- [Requirement]: The data should be printed again, exactly.

- [Collected data]:
+ + + +

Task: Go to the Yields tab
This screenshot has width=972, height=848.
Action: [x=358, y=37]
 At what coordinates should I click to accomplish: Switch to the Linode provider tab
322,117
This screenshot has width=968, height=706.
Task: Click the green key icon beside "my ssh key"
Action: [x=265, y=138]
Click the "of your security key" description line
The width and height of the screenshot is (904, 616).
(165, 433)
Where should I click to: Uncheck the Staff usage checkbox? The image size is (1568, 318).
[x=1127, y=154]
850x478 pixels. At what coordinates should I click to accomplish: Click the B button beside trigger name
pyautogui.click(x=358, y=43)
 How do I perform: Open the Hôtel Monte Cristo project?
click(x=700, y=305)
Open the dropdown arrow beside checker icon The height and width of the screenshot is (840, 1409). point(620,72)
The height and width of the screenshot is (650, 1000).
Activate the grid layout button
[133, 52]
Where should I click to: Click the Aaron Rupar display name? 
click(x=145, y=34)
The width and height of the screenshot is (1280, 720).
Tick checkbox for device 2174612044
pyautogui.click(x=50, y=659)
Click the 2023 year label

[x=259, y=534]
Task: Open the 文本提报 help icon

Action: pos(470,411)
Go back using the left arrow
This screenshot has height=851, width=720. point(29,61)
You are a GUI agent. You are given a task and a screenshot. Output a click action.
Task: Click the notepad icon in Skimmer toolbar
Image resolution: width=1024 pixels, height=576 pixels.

+ + + +

- [Answer for this exercise]:
Task: Go to the Yields tab
This screenshot has width=972, height=848.
Action: [x=358, y=37]
 At what coordinates should I click to accomplish: Switch to the Linode provider tab
322,117
This screenshot has width=968, height=706.
Task: Click the green key icon beside "my ssh key"
Action: [x=265, y=138]
Click the "of your security key" description line
The width and height of the screenshot is (904, 616).
(165, 433)
Where should I click to: Uncheck the Staff usage checkbox? The image size is (1568, 318).
[x=1127, y=154]
850x478 pixels. At what coordinates should I click to accomplish: Click the B button beside trigger name
pyautogui.click(x=358, y=43)
 How do I perform: Open the Hôtel Monte Cristo project?
click(x=700, y=305)
Open the dropdown arrow beside checker icon The height and width of the screenshot is (840, 1409). point(620,72)
The height and width of the screenshot is (650, 1000).
Activate the grid layout button
[133, 52]
Where should I click to: Click the Aaron Rupar display name? 
click(x=145, y=34)
The width and height of the screenshot is (1280, 720).
Tick checkbox for device 2174612044
pyautogui.click(x=50, y=659)
Click the 2023 year label

[x=259, y=534]
Task: Open the 文本提报 help icon

Action: pos(470,411)
Go back using the left arrow
This screenshot has height=851, width=720. point(29,61)
You are a GUI agent. You are given a task and a screenshot. Output a click action.
Task: Click the notepad icon in Skimmer toolbar
Image resolution: width=1024 pixels, height=576 pixels.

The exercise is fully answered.